19/01/2017 – Loulou

Loulou (Die Büchse der Pandora) – Allemagne – 1929 – 2 h. 12 – NB

Loulou, une fille perdue, dont le riche amant, Peter Schön, a pour fiancée la fille du ministre de l’Intérieur, contraint ce respectable bourgeois à la rupture et parvient à se faire épouser. Follement épris, Schön supporte mal, pourtant, de découvrir, le soir de ses noces, Loulou en train de papillonner avec trois soupirants empressés, dont son propre fils, Alva. Il somme Loulou de laver son déshonneur en mettant fin à ses jours.

En 1928, après avoir longuement cherché celle qui pourrait interpréter Loulou, femme fatale autant que femme enfant d’une innocente perversité, Pabst choisit finalement l’Américaine Louise Brooks, comédienne de 22 ans remarquée dans Une fille dans chaque port, de Howard Hawks. Et de chaque nouvelle vision du film, on sort plus convaincu : Loulou, c’est bien elle. À tel point que parler du film, c’est parler de Louise Brooks, et inversement. Ce qui ne dévalorise en rien le travail de Pabst mais constitue au contraire une preuve de sa réussite. Car le sujet de Loulou – le film se confond avec Loulou – le personnage lui-même inséparable de Louise Brooks-la femme et actrice. Du début à la fin, passive mais désirante, elle est au centre, soumise aux regards qui l’admirent (la revue de cabaret) ou la jugent (au tribunal), troublant et séduisant tous ceux qu’elle croise sur son chemin. On pourrait n’y voir qu’un cliché sur la femme, créature tentatrice attirant les hommes, ces moucherons, comme une ampoule allumée sur laquelle ils viendraient se brûler les ailes, mais Louise Brooks s’empare de Loulou et la conduit bien loin de toute caractérisation facile. Et si le film raconte sa déchéance, Pabst n’en fait pas une punition méritée mais la filme, mélancolique, comme une inéluctable tragédie. Mêlant des éléments naturalistes à son style expressionniste, il communique admirablement sa fascination pour cette femme libre et mystérieuse égarée dans un univers sordide.

* CONSIGNE A
Répondez aux questions suivantes à partir du texte sur Loulou.
(i) Comment s'appelle le fils de Peter Schön ?
(ii) Quel âge avait Louise Brooks lorsque Pabst l'a choisie ?
(iii) Dans quel film de Howard Hawks avait-elle été remarquée ?

* DONNÉES FOURNIES

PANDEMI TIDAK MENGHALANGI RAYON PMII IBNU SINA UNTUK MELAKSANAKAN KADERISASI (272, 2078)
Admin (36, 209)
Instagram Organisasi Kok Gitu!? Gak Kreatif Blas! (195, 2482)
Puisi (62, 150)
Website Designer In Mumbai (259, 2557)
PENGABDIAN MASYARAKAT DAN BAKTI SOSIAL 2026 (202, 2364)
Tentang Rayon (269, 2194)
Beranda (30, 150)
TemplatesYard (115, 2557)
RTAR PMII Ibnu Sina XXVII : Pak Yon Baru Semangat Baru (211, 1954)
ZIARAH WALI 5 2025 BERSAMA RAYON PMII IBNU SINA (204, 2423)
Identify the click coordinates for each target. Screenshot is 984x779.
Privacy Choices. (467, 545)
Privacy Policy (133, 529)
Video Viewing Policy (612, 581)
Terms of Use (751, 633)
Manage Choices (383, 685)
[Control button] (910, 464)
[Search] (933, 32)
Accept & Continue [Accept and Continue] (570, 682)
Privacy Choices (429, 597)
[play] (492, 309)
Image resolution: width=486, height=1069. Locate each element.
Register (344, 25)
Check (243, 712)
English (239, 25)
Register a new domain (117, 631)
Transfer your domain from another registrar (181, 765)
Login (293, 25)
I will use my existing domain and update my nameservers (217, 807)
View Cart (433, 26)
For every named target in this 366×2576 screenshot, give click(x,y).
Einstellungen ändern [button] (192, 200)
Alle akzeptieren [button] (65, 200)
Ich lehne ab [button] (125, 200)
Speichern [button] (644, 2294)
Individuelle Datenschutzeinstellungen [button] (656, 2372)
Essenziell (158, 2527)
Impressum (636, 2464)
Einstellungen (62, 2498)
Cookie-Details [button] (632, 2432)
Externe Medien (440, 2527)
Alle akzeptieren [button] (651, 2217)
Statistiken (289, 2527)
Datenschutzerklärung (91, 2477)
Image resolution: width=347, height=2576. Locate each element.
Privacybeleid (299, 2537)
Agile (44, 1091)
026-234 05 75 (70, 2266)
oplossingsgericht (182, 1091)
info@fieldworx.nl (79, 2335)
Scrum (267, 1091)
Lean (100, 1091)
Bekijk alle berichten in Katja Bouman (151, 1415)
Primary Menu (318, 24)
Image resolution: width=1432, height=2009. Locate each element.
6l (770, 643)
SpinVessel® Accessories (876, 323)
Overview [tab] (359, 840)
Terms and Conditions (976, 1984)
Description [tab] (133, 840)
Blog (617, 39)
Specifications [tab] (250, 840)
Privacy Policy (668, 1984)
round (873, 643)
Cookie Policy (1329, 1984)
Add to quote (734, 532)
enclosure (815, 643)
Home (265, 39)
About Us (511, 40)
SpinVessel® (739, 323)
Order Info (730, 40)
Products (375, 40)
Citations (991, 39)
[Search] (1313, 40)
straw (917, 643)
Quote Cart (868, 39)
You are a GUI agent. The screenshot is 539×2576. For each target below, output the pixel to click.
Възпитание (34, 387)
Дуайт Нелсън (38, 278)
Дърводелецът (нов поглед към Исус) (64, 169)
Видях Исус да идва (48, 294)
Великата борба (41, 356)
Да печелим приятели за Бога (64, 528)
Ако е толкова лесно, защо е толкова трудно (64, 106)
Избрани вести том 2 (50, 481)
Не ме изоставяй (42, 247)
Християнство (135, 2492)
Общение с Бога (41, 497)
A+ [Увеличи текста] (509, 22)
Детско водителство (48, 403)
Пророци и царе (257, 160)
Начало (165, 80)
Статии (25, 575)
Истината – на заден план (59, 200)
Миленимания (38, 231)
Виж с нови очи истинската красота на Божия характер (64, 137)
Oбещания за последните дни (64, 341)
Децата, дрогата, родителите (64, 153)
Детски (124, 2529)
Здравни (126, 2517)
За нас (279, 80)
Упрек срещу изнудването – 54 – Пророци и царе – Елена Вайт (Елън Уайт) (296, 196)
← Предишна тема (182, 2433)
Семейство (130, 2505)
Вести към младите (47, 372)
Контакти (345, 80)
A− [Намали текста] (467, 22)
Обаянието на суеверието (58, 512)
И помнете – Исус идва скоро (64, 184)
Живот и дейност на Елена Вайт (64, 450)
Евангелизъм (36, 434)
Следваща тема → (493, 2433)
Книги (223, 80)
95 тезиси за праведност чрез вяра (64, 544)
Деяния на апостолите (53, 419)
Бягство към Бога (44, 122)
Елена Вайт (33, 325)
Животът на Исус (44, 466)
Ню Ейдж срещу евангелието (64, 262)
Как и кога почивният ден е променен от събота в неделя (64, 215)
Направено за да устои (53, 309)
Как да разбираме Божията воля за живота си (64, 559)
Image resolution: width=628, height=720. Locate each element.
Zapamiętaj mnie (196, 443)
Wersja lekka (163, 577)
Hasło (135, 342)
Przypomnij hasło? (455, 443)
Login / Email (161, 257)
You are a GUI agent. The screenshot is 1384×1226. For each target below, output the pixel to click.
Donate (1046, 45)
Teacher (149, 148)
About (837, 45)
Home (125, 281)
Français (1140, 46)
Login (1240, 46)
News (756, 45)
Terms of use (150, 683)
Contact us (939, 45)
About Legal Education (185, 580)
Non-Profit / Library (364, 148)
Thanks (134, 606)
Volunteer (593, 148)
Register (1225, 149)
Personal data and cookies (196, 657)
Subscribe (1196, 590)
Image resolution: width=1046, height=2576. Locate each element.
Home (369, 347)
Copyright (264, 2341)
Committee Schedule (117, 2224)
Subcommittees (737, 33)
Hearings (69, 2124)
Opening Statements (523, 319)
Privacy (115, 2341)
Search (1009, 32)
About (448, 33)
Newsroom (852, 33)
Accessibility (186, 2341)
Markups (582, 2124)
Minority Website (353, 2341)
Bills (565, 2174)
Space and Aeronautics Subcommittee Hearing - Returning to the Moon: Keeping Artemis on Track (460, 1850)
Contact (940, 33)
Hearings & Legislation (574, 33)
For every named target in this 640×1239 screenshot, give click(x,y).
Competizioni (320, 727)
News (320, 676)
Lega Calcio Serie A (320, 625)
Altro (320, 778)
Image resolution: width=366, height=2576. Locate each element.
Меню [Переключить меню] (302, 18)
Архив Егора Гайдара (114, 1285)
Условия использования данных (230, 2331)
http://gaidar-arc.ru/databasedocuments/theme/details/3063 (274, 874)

* CONSIGNE B
Renvoyez à l'identique les lignes des données fournies, de la ligne contenant "Speichern [button] (644, 2294)" jusqu'à celle contenant "Миленимания (38, 231)", ces deux lignes comprises.

* SOLUTION RÉDIGÉE A
(i) Alva.
(ii) 22 ans.
(iii) Une fille dans chaque port.

* SOLUTION RÉDIGÉE B
Speichern [button] (644, 2294)
Individuelle Datenschutzeinstellungen [button] (656, 2372)
Essenziell (158, 2527)
Impressum (636, 2464)
Einstellungen (62, 2498)
Cookie-Details [button] (632, 2432)
Externe Medien (440, 2527)
Alle akzeptieren [button] (651, 2217)
Statistiken (289, 2527)
Datenschutzerklärung (91, 2477)
Image resolution: width=347, height=2576. Locate each element.
Privacybeleid (299, 2537)
Agile (44, 1091)
026-234 05 75 (70, 2266)
oplossingsgericht (182, 1091)
info@fieldworx.nl (79, 2335)
Scrum (267, 1091)
Lean (100, 1091)
Bekijk alle berichten in Katja Bouman (151, 1415)
Primary Menu (318, 24)
Image resolution: width=1432, height=2009. Locate each element.
6l (770, 643)
SpinVessel® Accessories (876, 323)
Overview [tab] (359, 840)
Terms and Conditions (976, 1984)
Description [tab] (133, 840)
Blog (617, 39)
Specifications [tab] (250, 840)
Privacy Policy (668, 1984)
round (873, 643)
Cookie Policy (1329, 1984)
Add to quote (734, 532)
enclosure (815, 643)
Home (265, 39)
About Us (511, 40)
SpinVessel® (739, 323)
Order Info (730, 40)
Products (375, 40)
Citations (991, 39)
[Search] (1313, 40)
straw (917, 643)
Quote Cart (868, 39)
You are a GUI agent. The screenshot is 539×2576. For each target below, output the pixel to click.
Възпитание (34, 387)
Дуайт Нелсън (38, 278)
Дърводелецът (нов поглед към Исус) (64, 169)
Видях Исус да идва (48, 294)
Великата борба (41, 356)
Да печелим приятели за Бога (64, 528)
Ако е толкова лесно, защо е толкова трудно (64, 106)
Избрани вести том 2 (50, 481)
Не ме изоставяй (42, 247)
Християнство (135, 2492)
Общение с Бога (41, 497)
A+ [Увеличи текста] (509, 22)
Детско водителство (48, 403)
Пророци и царе (257, 160)
Начало (165, 80)
Статии (25, 575)
Истината – на заден план (59, 200)
Миленимания (38, 231)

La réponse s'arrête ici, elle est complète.